▶ [EXERCISE PROMPT]: Each entry must be given again exactly as it appears, with images excluded.

▶ [DATASET]:
********

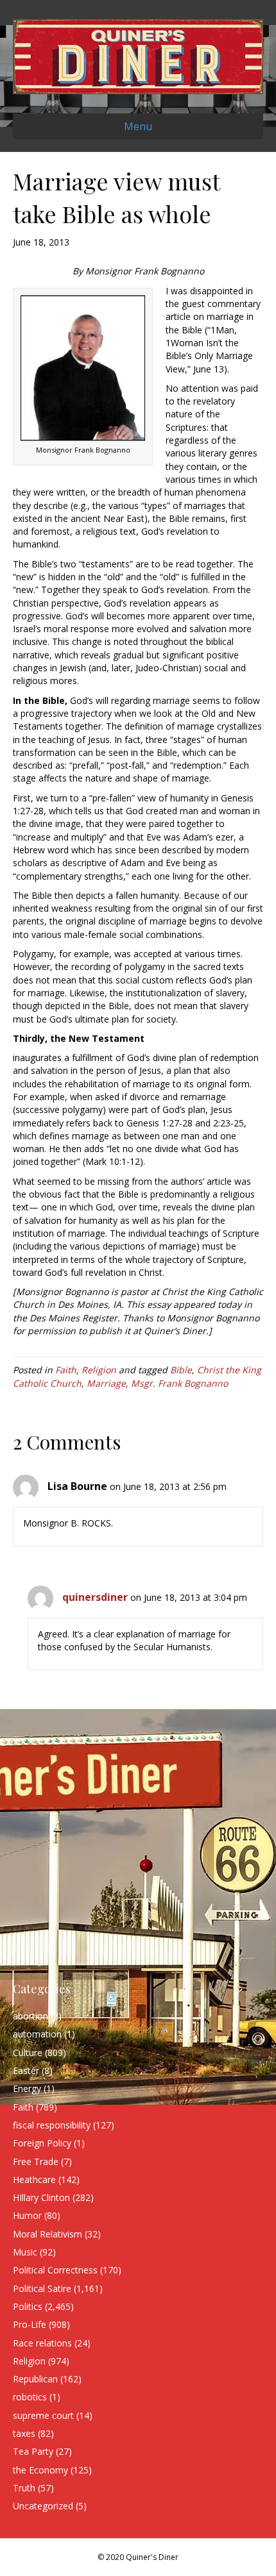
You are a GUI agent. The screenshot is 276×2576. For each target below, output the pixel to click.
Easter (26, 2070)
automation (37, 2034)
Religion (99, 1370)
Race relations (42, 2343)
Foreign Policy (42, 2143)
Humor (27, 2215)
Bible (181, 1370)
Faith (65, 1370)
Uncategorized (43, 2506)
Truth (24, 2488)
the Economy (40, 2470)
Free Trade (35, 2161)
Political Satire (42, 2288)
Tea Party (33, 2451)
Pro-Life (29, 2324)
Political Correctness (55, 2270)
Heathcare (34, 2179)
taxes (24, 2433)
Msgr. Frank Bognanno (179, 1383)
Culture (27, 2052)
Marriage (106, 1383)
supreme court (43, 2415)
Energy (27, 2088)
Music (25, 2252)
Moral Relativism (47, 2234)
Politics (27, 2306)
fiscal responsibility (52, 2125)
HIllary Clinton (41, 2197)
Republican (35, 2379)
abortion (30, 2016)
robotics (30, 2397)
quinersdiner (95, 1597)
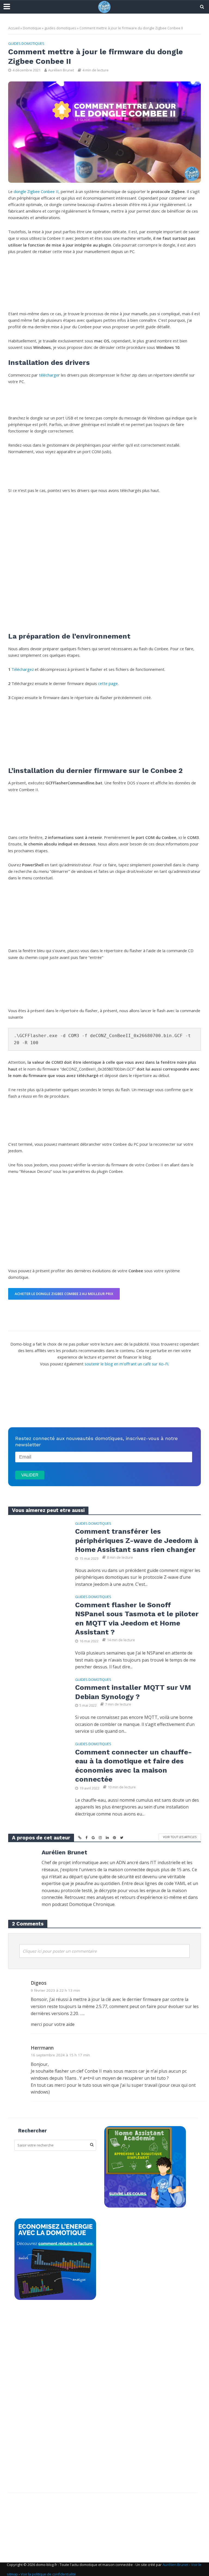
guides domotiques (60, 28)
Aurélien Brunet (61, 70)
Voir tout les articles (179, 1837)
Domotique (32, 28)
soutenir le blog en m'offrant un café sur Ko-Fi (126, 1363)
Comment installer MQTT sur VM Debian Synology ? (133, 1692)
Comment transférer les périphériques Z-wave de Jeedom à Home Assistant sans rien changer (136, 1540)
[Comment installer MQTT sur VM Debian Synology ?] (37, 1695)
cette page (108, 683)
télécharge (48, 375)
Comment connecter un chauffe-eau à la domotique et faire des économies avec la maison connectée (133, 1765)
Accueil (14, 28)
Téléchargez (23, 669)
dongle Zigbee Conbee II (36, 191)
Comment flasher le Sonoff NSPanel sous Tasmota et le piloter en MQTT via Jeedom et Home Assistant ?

********

▶ [ANSWER SPACE]:
You are a GUI agent. The screenshot is 276×2576. For each target below, output the pixel to click.
Easter (26, 2070)
automation (37, 2034)
Religion (99, 1370)
Race relations (42, 2343)
Foreign Policy (42, 2143)
Humor (27, 2215)
Bible (181, 1370)
Faith (65, 1370)
Uncategorized (43, 2506)
Truth (24, 2488)
the Economy (40, 2470)
Free Trade (35, 2161)
Political Satire (42, 2288)
Tea Party (33, 2451)
Pro-Life (29, 2324)
Political Correctness (55, 2270)
Heathcare (34, 2179)
taxes (24, 2433)
Msgr. Frank Bognanno (179, 1383)
Culture (27, 2052)
Marriage (106, 1383)
supreme court (43, 2415)
Energy (27, 2088)
Music (25, 2252)
Moral Relativism (47, 2234)
Politics (27, 2306)
fiscal responsibility (52, 2125)
HIllary Clinton (41, 2197)
Republican (35, 2379)
abortion (30, 2016)
robotics (30, 2397)
quinersdiner (95, 1597)
guides domotiques (60, 28)
Aurélien Brunet (61, 70)
Voir tout les articles (179, 1837)
Domotique (32, 28)
soutenir le blog en m'offrant un café sur Ko-Fi (126, 1363)
Comment installer MQTT sur VM Debian Synology ? (133, 1692)
Comment transférer les périphériques Z-wave de Jeedom à Home Assistant sans rien changer (136, 1540)
[Comment installer MQTT sur VM Debian Synology ?] (37, 1695)
cette page (108, 683)
télécharge (48, 375)
Comment connecter un chauffe-eau à la domotique et faire des économies avec la maison connectée (133, 1765)
Accueil (14, 28)
Téléchargez (23, 669)
dongle Zigbee Conbee II (36, 191)
Comment flasher le Sonoff NSPanel sous Tasmota et le piloter en MQTT via Jeedom et Home Assistant ?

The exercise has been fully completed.